*Activity*. Reproduce every record verbatim but drop the pictures.

*Entries shown*.
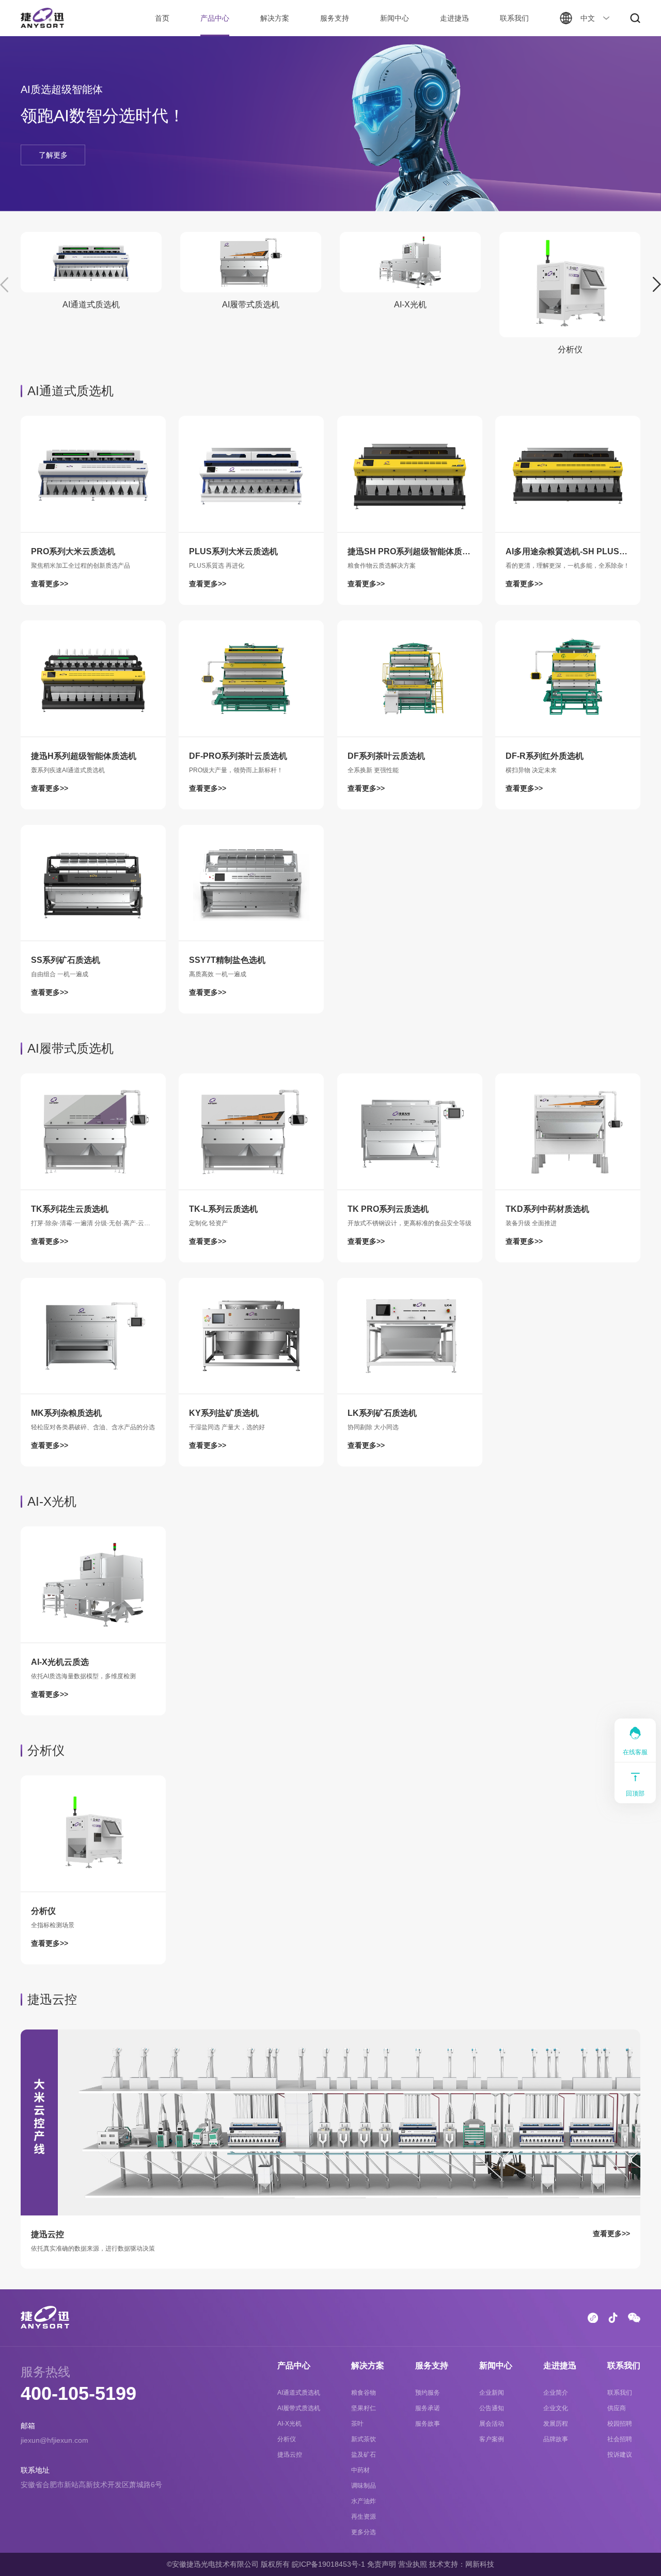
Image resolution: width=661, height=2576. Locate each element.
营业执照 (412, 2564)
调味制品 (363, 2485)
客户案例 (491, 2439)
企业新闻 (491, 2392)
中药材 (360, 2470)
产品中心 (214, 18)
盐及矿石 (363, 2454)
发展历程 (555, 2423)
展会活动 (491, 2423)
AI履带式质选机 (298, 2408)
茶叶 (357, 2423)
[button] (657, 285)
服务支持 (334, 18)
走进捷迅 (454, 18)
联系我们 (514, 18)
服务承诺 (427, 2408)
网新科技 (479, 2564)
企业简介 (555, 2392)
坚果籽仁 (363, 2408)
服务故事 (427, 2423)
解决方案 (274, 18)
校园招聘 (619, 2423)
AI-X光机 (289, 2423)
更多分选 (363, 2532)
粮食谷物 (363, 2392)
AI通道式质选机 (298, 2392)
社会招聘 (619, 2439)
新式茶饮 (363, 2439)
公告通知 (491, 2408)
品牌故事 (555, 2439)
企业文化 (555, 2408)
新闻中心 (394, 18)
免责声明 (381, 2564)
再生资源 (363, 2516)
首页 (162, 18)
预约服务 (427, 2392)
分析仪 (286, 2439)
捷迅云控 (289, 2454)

*Task answer*.
Image resolution: width=661, height=2576. Locate each element.
营业执照 (412, 2564)
调味制品 (363, 2485)
客户案例 (491, 2439)
企业新闻 (491, 2392)
中药材 (360, 2470)
产品中心 (214, 18)
盐及矿石 (363, 2454)
发展历程 (555, 2423)
展会活动 (491, 2423)
AI履带式质选机 (298, 2408)
茶叶 (357, 2423)
[button] (657, 285)
服务支持 (334, 18)
走进捷迅 (454, 18)
联系我们 (514, 18)
服务承诺 (427, 2408)
网新科技 (479, 2564)
企业简介 (555, 2392)
坚果籽仁 (363, 2408)
服务故事 (427, 2423)
解决方案 (274, 18)
校园招聘 (619, 2423)
AI-X光机 (289, 2423)
更多分选 (363, 2532)
粮食谷物 (363, 2392)
AI通道式质选机 (298, 2392)
社会招聘 (619, 2439)
新式茶饮 (363, 2439)
公告通知 (491, 2408)
品牌故事 (555, 2439)
企业文化 (555, 2408)
新闻中心 (394, 18)
免责声明 (381, 2564)
再生资源 (363, 2516)
首页 (162, 18)
预约服务 (427, 2392)
分析仪 (286, 2439)
捷迅云控 (289, 2454)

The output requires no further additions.